Anna Moody 4
Anna Moody – Le processus d’écriture de la librettiste
#4 Entendre la musique pour la première fois
Je pense que c’est la partie du processus la plus difficile à expliquer. La sensation d’entendre la musique pour la première fois… c’est une sensation incomparable. Mais je vais essayer…
Je me considère particulièrement chanceuse d’avoir grandi en entendant Howard me jouer ses compositions. Le voir devant son Steinway, avec divers crayons et son papier à musique étalés dans tous les sens, et l’entendre jouer et chanter pour pouvoir capturer un orchestre d’une quarantaine d’instruments ainsi que de multiples chœurs et solistes en même temps, tout cela me rappelle chacune des années de ma vie. Ces moments où je l’ai entendu exprimer des choses tellement plus grandes que n’importe quel mot humain ont vraiment façonné ma vision du monde, et m’ont montré ce qu’il est possible de faire en laissant pleinement s’exprimer son cœur.
Maintenant que nous écrivons des pièces ensemble, il existe une connexion, une communication et une compréhension incroyablement profondes entre les mots que j’écris pour sa musique et la musique qu’il écrit pour mes mots.

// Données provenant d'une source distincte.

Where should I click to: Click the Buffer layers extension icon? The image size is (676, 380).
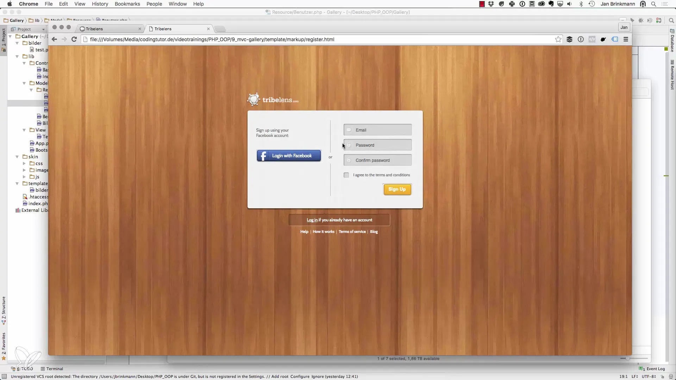pos(569,39)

Dans un opéra, c’est la musique qui caractérise chaque moment du drame : les caractéristiques émotionnelles de chaque section, le rythme de l’action, la profondeur des personnages et les tensions dans leurs relations. Les mots – qui doivent contenir suffisamment de vie et d’espace pour se transformer en musique – ne peuvent qu’orienter le compositeur dans une direction particulière. Ainsi, une fois qu’Howard s’est engagé sur un chemin que j’ai balisé, la construction de l’univers de la pièce se poursuit et s’étend.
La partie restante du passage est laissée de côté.